● **EXERCISE DETAILS**:
As a JSON list of strings, give every line from the one containing "[Dodaj do listy życzeń] (275, 82)" through the end of the rows below, one string per line, with blank lines left out.

● **EXTRACTED ENTRIES**:

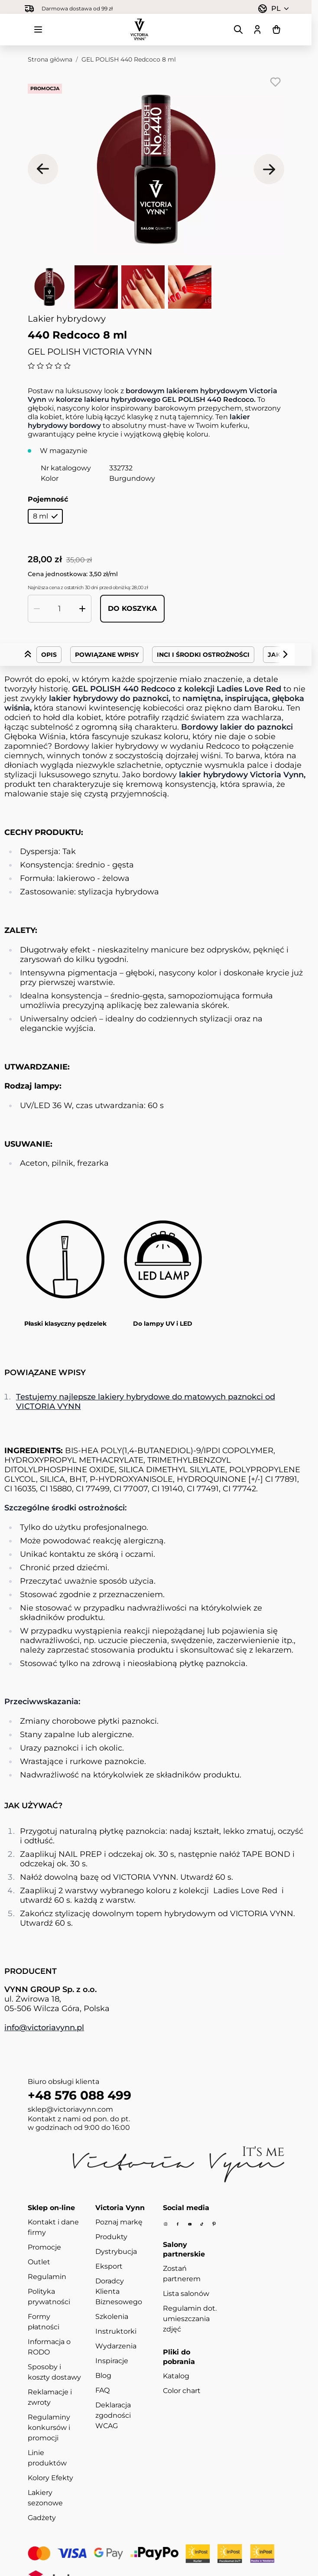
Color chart (182, 2391)
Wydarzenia (115, 2346)
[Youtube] (189, 2224)
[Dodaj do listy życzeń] (275, 82)
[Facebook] (177, 2224)
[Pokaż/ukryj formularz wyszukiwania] (238, 29)
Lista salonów (186, 2293)
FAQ (102, 2390)
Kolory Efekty (50, 2478)
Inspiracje (111, 2361)
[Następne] (269, 169)
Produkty (111, 2237)
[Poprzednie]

● **EXERCISE RESPONSE**:
[
  "[Dodaj do listy życzeń] (275, 82)",
  "[Facebook] (177, 2224)",
  "[Pokaż/ukryj formularz wyszukiwania] (238, 29)",
  "Lista salonów (186, 2293)",
  "FAQ (102, 2390)",
  "Kolory Efekty (50, 2478)",
  "Inspiracje (111, 2361)",
  "[Następne] (269, 169)",
  "Produkty (111, 2237)",
  "[Poprzednie]"
]